● **WHAT YOU HAVE TO DO**
Strip out the pictures and output each remaining line of the data word for word.

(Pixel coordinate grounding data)
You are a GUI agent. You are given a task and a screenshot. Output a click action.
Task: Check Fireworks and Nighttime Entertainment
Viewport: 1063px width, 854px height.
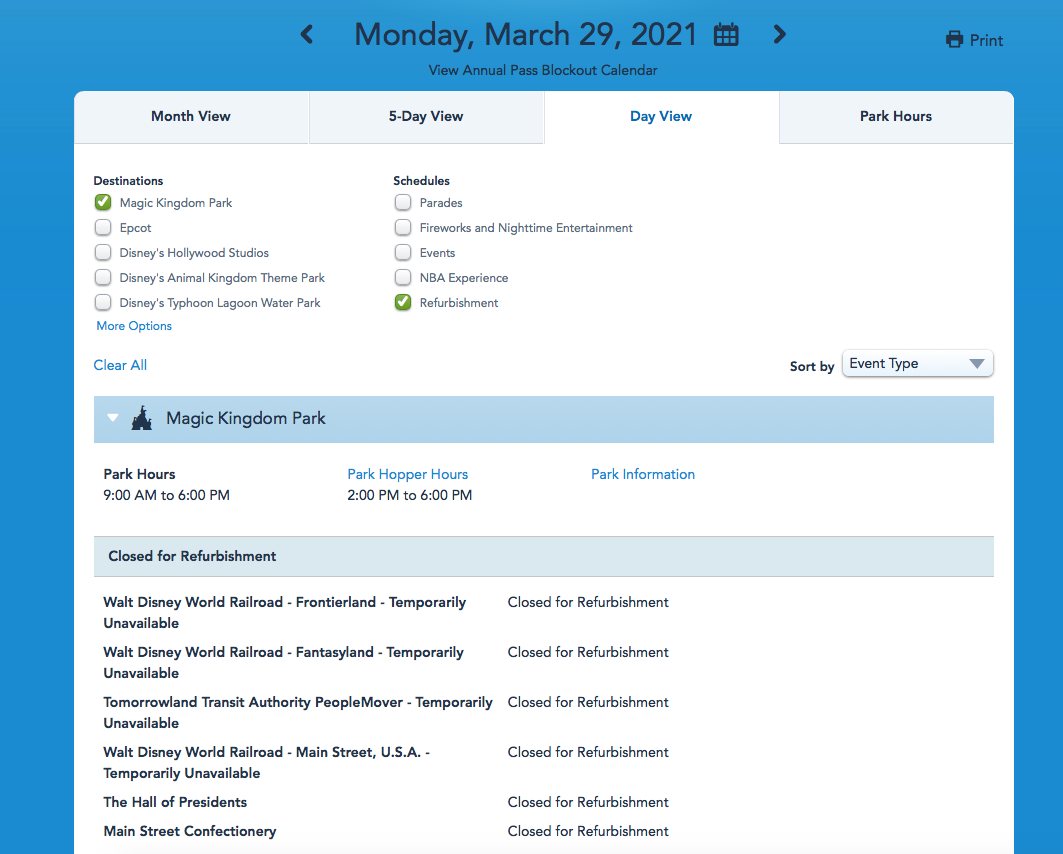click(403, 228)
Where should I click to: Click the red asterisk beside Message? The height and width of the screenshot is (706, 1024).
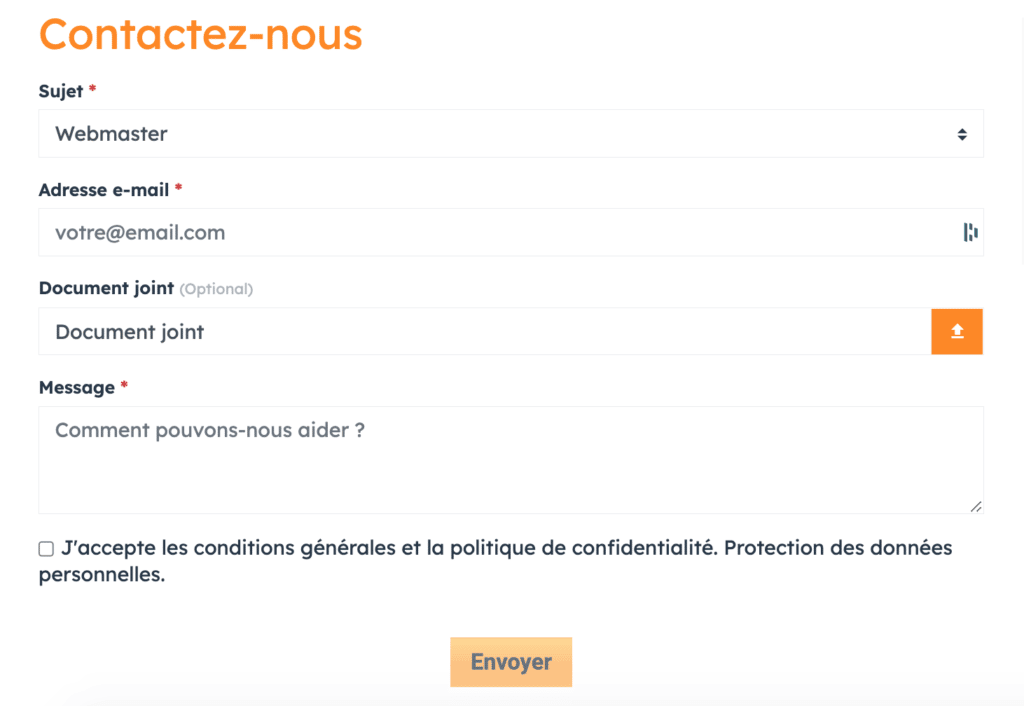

● **ANSWER TO THIS PROBLEM**
You are a GUI agent. You are given a task and a screenshot. Output a click action.
Task: Check Fireworks and Nighttime Entertainment
Viewport: 1063px width, 854px height.
click(403, 228)
Where should I click to: Click the red asterisk beside Message? The height and width of the screenshot is (706, 1024).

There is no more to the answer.